───── DATA EXCERPTS ─────
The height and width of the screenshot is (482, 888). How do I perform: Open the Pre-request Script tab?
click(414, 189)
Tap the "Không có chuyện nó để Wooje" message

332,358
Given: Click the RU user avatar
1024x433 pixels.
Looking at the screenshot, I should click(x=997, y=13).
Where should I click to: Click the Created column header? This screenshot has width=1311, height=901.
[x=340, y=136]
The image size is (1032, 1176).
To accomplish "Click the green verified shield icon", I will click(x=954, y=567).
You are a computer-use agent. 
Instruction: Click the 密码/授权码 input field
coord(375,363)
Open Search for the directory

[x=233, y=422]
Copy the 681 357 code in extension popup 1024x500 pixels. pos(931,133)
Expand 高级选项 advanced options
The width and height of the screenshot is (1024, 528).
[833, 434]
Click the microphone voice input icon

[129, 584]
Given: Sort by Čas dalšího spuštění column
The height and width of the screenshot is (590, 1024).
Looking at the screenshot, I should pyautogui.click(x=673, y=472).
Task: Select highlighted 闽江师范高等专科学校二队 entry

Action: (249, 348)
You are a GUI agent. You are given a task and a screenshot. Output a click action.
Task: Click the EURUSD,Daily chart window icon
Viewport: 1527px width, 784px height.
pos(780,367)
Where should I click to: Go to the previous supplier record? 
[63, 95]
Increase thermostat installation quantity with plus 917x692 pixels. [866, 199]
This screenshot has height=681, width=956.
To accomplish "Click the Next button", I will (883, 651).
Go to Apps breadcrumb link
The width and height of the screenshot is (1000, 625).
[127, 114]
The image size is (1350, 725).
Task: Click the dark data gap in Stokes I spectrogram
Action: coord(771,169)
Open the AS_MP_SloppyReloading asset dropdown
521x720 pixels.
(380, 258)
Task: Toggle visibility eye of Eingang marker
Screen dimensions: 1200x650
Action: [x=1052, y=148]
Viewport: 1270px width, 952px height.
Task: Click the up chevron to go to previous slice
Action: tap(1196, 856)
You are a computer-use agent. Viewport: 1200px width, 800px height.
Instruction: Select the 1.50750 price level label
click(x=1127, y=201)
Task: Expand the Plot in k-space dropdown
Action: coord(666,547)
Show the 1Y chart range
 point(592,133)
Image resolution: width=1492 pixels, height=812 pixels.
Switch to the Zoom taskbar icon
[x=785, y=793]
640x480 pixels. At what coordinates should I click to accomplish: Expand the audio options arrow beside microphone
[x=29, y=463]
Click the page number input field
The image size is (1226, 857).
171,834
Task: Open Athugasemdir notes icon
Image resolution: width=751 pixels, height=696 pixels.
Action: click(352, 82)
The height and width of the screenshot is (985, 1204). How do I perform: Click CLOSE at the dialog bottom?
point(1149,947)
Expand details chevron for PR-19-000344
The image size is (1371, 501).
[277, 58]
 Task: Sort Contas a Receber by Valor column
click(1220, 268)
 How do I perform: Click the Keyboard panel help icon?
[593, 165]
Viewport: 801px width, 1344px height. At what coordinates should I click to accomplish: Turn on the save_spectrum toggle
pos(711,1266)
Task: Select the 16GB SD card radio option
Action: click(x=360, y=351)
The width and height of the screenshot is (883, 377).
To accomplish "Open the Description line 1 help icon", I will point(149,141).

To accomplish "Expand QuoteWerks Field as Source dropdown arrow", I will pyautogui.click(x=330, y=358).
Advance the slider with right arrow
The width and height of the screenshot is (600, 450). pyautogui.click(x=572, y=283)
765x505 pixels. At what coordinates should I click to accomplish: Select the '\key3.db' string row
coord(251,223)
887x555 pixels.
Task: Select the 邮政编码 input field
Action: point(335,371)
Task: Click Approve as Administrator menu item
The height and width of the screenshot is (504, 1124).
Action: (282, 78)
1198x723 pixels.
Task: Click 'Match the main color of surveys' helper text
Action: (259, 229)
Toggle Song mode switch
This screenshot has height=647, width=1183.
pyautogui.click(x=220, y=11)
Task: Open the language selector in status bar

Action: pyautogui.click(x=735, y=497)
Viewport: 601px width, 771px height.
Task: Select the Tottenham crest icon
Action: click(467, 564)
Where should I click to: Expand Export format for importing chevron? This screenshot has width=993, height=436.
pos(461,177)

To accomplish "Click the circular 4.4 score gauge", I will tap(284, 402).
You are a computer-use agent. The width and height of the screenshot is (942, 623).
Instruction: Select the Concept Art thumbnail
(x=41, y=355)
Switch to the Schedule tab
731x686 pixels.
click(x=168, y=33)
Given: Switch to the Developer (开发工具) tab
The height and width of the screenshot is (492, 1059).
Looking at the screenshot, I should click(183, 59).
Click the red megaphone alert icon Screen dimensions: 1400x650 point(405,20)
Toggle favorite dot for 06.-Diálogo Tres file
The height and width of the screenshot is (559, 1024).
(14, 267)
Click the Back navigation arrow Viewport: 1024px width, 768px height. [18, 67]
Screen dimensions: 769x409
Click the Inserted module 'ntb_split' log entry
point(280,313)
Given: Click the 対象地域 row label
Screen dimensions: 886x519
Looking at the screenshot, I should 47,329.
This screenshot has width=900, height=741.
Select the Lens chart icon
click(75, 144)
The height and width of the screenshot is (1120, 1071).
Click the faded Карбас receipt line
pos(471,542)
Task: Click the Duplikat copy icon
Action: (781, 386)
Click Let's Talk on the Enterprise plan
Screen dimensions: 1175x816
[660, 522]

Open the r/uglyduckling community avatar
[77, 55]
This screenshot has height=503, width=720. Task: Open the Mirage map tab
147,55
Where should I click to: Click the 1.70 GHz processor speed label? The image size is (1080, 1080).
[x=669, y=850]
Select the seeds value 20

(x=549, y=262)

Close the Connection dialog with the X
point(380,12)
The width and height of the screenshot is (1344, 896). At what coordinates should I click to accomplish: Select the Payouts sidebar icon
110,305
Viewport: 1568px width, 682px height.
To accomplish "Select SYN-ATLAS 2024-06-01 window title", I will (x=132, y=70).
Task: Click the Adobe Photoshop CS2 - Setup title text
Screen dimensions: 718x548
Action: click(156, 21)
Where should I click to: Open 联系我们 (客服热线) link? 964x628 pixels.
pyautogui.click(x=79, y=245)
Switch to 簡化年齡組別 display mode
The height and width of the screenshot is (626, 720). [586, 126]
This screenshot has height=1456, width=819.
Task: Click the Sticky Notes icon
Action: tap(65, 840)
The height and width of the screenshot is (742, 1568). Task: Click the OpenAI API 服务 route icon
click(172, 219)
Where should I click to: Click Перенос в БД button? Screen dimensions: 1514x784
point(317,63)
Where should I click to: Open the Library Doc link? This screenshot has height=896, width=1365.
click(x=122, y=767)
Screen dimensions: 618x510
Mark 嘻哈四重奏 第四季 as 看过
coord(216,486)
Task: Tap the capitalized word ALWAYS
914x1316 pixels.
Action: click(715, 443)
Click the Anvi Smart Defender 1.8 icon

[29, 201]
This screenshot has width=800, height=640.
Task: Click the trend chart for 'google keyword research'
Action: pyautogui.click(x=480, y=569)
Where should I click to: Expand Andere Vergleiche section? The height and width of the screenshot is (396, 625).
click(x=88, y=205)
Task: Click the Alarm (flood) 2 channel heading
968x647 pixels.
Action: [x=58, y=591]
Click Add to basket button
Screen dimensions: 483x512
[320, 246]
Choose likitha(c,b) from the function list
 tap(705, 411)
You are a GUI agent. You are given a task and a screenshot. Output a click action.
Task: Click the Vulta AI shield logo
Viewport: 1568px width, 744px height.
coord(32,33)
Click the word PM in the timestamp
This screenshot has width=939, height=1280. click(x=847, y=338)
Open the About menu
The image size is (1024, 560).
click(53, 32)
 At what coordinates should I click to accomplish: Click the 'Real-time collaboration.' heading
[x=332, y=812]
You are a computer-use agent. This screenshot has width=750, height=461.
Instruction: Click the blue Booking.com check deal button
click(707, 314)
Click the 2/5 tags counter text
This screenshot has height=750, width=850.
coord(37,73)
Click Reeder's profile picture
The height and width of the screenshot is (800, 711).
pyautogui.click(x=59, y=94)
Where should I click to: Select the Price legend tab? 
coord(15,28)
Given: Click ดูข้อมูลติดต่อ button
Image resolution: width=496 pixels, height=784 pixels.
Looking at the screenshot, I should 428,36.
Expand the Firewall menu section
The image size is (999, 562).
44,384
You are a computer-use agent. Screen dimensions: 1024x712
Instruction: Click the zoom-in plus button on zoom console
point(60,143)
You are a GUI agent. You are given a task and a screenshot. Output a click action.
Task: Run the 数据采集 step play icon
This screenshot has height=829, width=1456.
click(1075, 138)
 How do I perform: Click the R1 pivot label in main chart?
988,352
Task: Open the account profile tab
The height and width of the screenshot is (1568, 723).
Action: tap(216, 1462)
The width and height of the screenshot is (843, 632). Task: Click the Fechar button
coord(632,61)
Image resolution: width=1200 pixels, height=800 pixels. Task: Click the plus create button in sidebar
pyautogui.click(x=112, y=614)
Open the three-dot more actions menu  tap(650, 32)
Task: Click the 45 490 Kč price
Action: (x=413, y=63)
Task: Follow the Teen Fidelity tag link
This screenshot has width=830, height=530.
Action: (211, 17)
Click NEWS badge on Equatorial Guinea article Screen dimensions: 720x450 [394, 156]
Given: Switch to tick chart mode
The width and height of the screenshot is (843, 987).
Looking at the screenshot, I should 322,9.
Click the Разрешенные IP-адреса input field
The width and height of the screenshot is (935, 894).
─────
### TASK DESCRIPTION
Filter the records for the word "title" and show every line that has it.

### YOUR SOLUTION
To accomplish "Select SYN-ATLAS 2024-06-01 window title", I will (x=132, y=70).
Task: Click the Adobe Photoshop CS2 - Setup title text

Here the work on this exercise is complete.